Four classification models are employed in this study, which represent various modelling strategies that can be used in early warning models. These are a linear probabilistic model (logistic regression), an ensemble bagging approach (Random Forest), a margin-based model (Support Vector Machine), and an ensemble model based on boosting (Extreme Gradient Boosting). By employing these models, it is possible to compare the results of traditional econometric approaches with those of machine learning models.

Given the small dataset and limited number of crisis event observations, measures were taken to control model complexity and avoid overfitting. The hyperparameters of the machine learning models were set to standard values recommended in previous studies, and the models’ performance was evaluated using cross-validation on the training data.

The models were trained on the preprocessed training data (1954-2000) and tested on a separate out-of-time period (2001-2014). Hyperparameter optimisation was carried out using five-fold stratified cross-validation on the training data to ensure that the very low probability of banking crisis events was maintained.

2.3.1. Logistic Regression

Logistic regression is used as a benchmark model because it is widely applied in early warning system research and is easy to interpret. Policymakers and regulators often prefer this model because its estimated coefficients can be clearly linked to economic theory, facilitating transparent communication and decision-making.

The model estimates the probability of a banking crisis ($y=1$) as:

$$P(y=1\mid X)={\displaystyle \frac{1}{1+exp\left(-({\beta }_0+{\beta }^{\top }X)\right)}},$$

(1)

where X represents the set of macro-financial predictors and $\beta$ denotes the coefficients estimated using maximum likelihood. Logistic regression assumes a linear relationship between the predictors and the log-odds of a crisis, which may not fully capture the complex nonlinear patterns that often precede banking crises.

No regularisation was applied ($C=1.0$) to ensure consistency with traditional econometric early warning models. The model, therefore, serves as a baseline for evaluating whether machine learning methods provide additional predictive improvements.

2.3.2. Random Forest

Random Forest is an ensemble learning algorithm that grows many decision trees on different samples of the data and uses random subsets of predictors. This makes Random Forest a good choice for small macro-financial data sets.

The algorithm is very useful for EWS because it can automatically model nonlinear relationships, threshold effects, and interactions without specifying functional forms. This is particularly important for predicting banking crises, where risks tend to accumulate nonlinearly.

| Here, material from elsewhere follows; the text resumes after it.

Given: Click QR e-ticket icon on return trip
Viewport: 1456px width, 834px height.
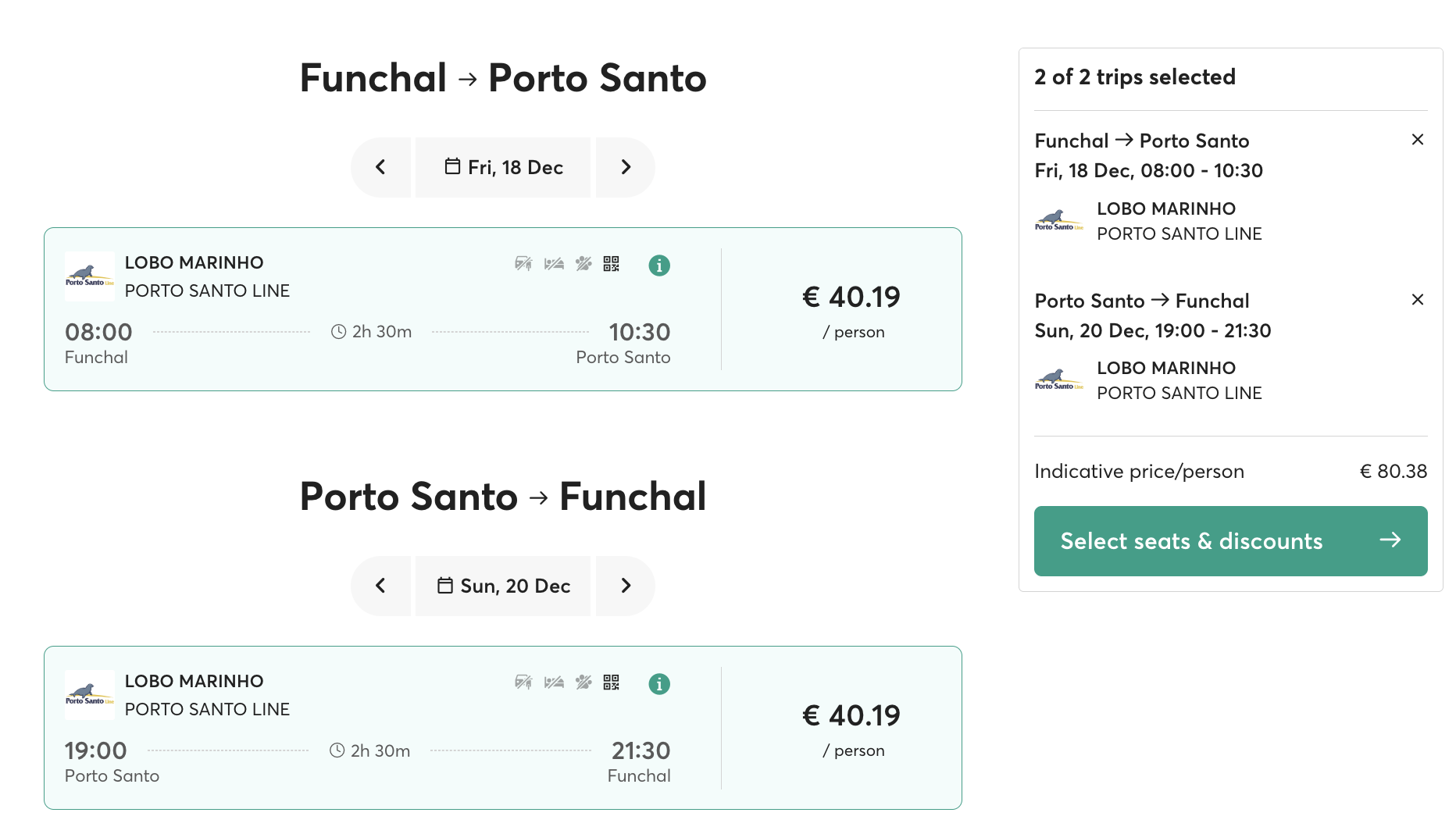Looking at the screenshot, I should coord(611,683).
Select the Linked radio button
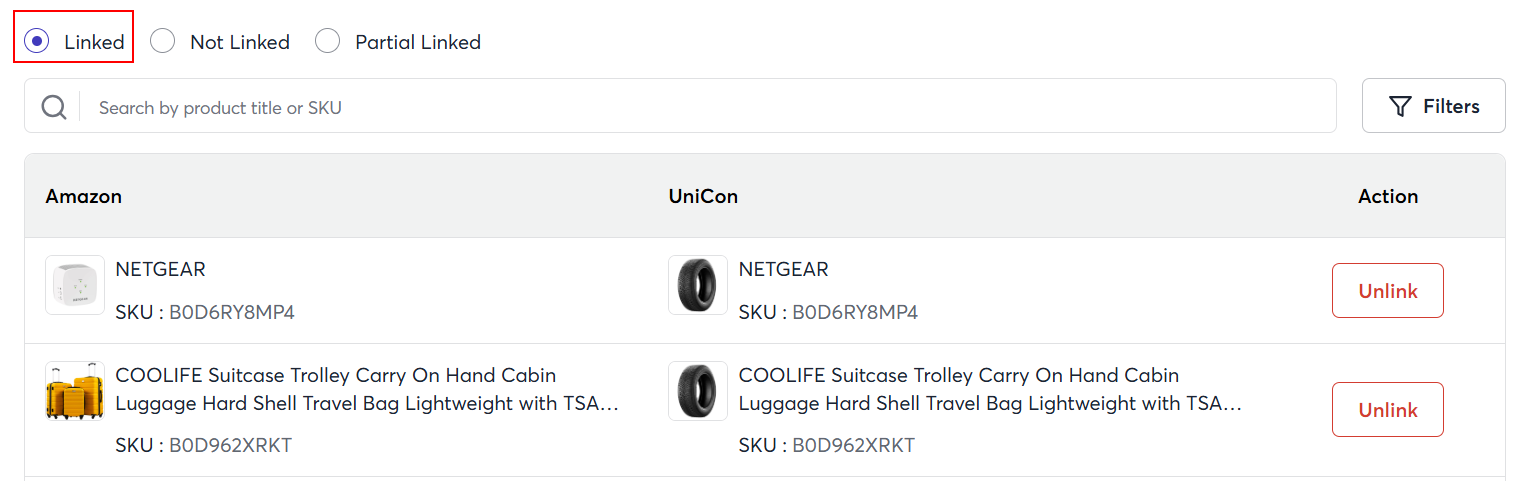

For a forest with K trees, the predictions are made by majority voting:

$$\widehat{y}=arg\underset{c}{max}{\displaystyle \sum _{k=1}^K}\mathbb{I}({\widehat{y}}_k=c),$$

(2)

where $\mathbb{I}(·)$ is the indicator function. Hyperparameters were chosen via grid search, and the final parameters were set to $n_{\mathrm{estimators}}=100$, $\text{max\_depth}=10$, and $\text{min\_samples\_split}=5$. These decisions are flexible, but can be generalised, as there are only a few crisis observations.

2.3.3. Support Vector Machines

Support Vector Machines (SVMs) are margin-based classifiers that aim to determine the optimal boundary between crisis and non-crisis observations. SVMs are particularly well-suited to high-dimensional data with small sample sizes, both of which are characteristic of macro-financial early warning systems.

Optimising the margin between classes improves generalisation and resistance to noisy predictors. It is especially significant in cases where the number of observations of a crisis is small and is potentially subject to measurement error.

The optimisation problem is as follows:

$$min{\displaystyle \frac{1}{2}}{\parallel w\parallel }^2+C\sum _i{\xi }_i,$$

(3)

subject to $y_i(w^{\top }{x}_i+b)\ge 1-{\xi }_i$ and ${\xi }_i\ge 0$. A radial basis function (RBF) kernel is employed to model nonlinear patterns:

$$k(x,x^{\prime })=exp(-\gamma \parallel x-x^{\prime }{\parallel }^2).$$

(4)

Hyperparameters $C=1.0$ and $gamma=0.1$ were chosen via stratified cross-validation to balance the model’s flexibility and robustness on an imbalanced dataset.

2.3.4. Extreme Gradient Boosting

Extreme Gradient Boosting (XGBoost) is a sophisticated ensemble learning algorithm that builds decision trees iteratively, with each new tree attempting to correct errors made by previous trees. This adaptive learning method enables XGBoost to effectively identify early warning signals of a severe, though uncommon, condition, such as a banking crisis.

XGBoost proves effective in early warning models, as it can learn complex nonlinear relationships and handle imbalanced data, and employs regularisation to prevent overfitting. The features are useful for modelling macro-financial systems that are affected by structural changes and regime shifts.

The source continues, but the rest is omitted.